**Records for the exercise**:
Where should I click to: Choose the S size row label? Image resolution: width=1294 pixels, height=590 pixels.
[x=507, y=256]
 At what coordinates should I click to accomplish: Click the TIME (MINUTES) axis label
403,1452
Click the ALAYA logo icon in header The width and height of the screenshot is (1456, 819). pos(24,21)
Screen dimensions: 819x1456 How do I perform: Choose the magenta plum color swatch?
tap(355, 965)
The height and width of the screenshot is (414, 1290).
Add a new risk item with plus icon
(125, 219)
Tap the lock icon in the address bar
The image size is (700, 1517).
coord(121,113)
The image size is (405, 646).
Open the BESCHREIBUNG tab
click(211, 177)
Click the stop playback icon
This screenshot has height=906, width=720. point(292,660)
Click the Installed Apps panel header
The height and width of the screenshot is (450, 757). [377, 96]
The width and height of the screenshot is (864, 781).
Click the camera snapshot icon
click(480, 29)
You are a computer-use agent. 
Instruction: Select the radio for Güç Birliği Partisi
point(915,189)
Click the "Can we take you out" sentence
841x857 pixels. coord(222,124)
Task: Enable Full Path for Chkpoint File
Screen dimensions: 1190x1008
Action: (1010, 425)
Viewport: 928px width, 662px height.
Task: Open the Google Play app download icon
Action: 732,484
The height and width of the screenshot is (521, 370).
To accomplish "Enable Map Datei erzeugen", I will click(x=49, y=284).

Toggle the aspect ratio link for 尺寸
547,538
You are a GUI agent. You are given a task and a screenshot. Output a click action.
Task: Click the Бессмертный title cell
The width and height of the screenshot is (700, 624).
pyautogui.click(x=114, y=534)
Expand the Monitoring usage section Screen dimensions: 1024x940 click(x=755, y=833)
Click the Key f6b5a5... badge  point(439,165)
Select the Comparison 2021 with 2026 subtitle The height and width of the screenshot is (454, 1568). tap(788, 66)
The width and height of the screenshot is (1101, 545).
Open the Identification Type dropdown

**Exercise goal**: What belongs in the answer is each line from the listing above that contains "Enable".

**Task result**:
Task: Enable Full Path for Chkpoint File
To accomplish "Enable Map Datei erzeugen", I will click(x=49, y=284).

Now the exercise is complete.